After such a long time, someone other than Manmohan Singh, his government or the Congress party is the object of affection or disaffection on television news. That someone is Nitin Gadkari. On Tuesday evening, the big story breaking like a mini-Hurricane Sandy, was that Ram Jethmalani wrote L.K. Advani "a letter bomb" (Times Now) saying Gadkari is a "disaster for the nation". Then came news of Advani deciding not to attend the BJP core group meeting and even as that became the topic of discussion across news channels, guess what? Gadkari wasn't attending the core group meeting either. Ooh la la, ooh la la, it's murky picture.
You could hear Abhishek Manu Singhvi, freshly re-recruited as Congress spokesperson, fairly gloat at BJP's divided-we-stand-united contradiction (NDTV 24x7). Ram Jethmalani relished the chance to be interviewed — it has been a long time since he was. And when a grim-faced Ravi Shankar Prasad gave the BJP president a clean chit, it sounded just like the Congress defending the prime minister or Robert Vadra. All we needed was another press conference by Arvind Kejriwal to complete the circle of events we've grown accustomed to on the news.
And who was out there defending the BJP? Shaina NC and G.V.L. Narasimha Rao. Huh? The likes of Swapan Dasgupta, who normally argue for the main opposition party, were querulous. Dasgupta into "Mr Gurumurthy" (as he repeatedly called him) questioning his clean chit to Gadkari when he was "so damaged" that he simply could not enjoy a second term as BJP president (CNN-IBN). Seemed like the party's internal feud was running live for all to see.
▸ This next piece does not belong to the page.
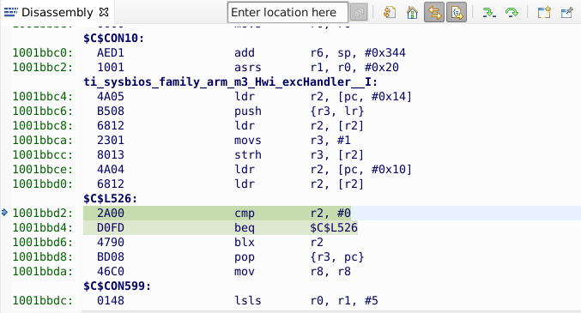581x313 pixels.
Task: Click the $C$CON599 symbol label
Action: click(x=117, y=286)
Barack Obama most certainly will enjoy a second term as president of the United States of America, despite all efforts by news channels and opinion polls to place him in a "tight race" that was "too close to call" with Republican Mitt Romney, Tuesday and early Wednesday. "Obama is signing shoes and wishing his opponent well", observed Richard Quest on CNN, predicting that Obama looked and spoke like a man who had signed on for another four years in the White House. Then Mari Ramos, the weather woman, made a crucial poll prediction: according to folklore she said, bad weather favours Republicans — and it was raining in parts of US. Wonder what the smog-fog hanging over Delhi means for Nitin Gadkari?
... contd.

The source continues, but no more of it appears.